6 thoughts on “What’s the Goal?

  1. MapleStreet says:

    I really feel for the folks making the decision on this.
    Whether to go in or not is one decision. What to do with the current situation while we’re already there is another.

  2. BlakNo1 says:

    Dope. Heroin. Smack. That’s why we’re there and why we’ll stay there.

  3. montag says:

    There were lots of indicators before 9/11 that the Bushies intended to attack Afghanistan, which has always inclined me to believe that the war was a matter of mixed motives.
    Now that the war is eight years old and, at best, stagnating, all that’s left are the motives. The first, of course, is the military’s inevitable desire for exercise (which immediately is transmuted by hubris into a quest to “win” equalled only by Ahab’s obsession with the white whale), the second, the multinationals’ desire to siphon off hydrocarbons from the `Stans through Afghanistan, and, last, the CFR types’ bullheaded determination to go on playing the Great Game with Russia and China.
    All this might be why the historical admonishments of Afghanistan being the “graveyard of empires” fall on deaf ears. And, too, the CIA’s institutional shortcomings figure into this, as well. When Gorbachev wanted to work out a coalition government upon Soviet withdrawal, George H.W. Bush and the CIA told him to go fuck himself–the CIA wanted to win on its own terms, and, as usual, gave not one whit of consideration for unintended consequences.
    That’s all the decision-making detritus leading up to now. That said, I have a feeling that this war–and the others–would be over in short order if it were against the law to profit on war. At least some of the roots of these wars can be found in Cheney’s 1991 manipulations of the LOGCAP program to further advance the interests of war profiteers…

  4. pansypoo says:

    georgee had 7 years. obama needs more than 1 to fix this.

  5. MapleStreet says:

    The odd part is that us going into Afghanistan increased the world supply of poppy-derived products.
    Local populations see this as a highly profitable crop.
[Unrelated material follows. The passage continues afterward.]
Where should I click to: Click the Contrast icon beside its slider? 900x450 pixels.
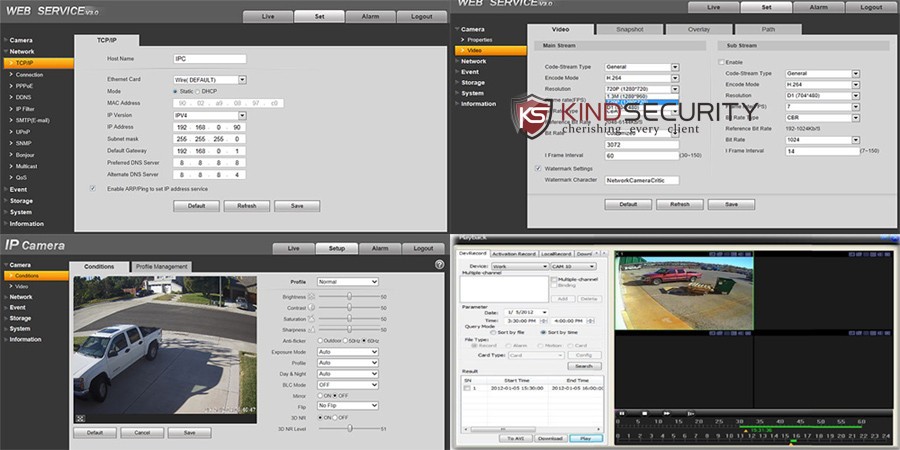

But the Taliban frowns on it. We went in supposedly with the aim of getting Bin Laden but instead have worked to dismantle the Taliban in favor of an elected govt (if you can ignore the vote fraud).
    Weaker Taliban = more drugs.

  6. Leper says:

    There was never a clear achievable strategic goal for Afghanistan. Various goals, varying from plausible to pipe-dream, were thrown about widely by the media to promote the war. Obama’s now got the fun job of cleaning up the mess and has inherited a no-win situation. More troops won’t win the war, since democracy isn’t going to miraculously spring forth from the bodies of dead Afghanis. Pulling is an acknowledgment of failure and makes America look weak. It’s off the table as an option until it becomes blindingly obvious that success is impossible.
    In 8 years no-one has sat down and questioned what they are trying to do and whether it is possible, which is disgusting. The majority of those in charge are unable to see that pissing away $4billion a month in Afghanistan to raise the next generation of terrorist jihadis is a shitty investment. On this economic basis alone, pulling out should be a no-brainer, although the fucked up state of the economy says otherwise.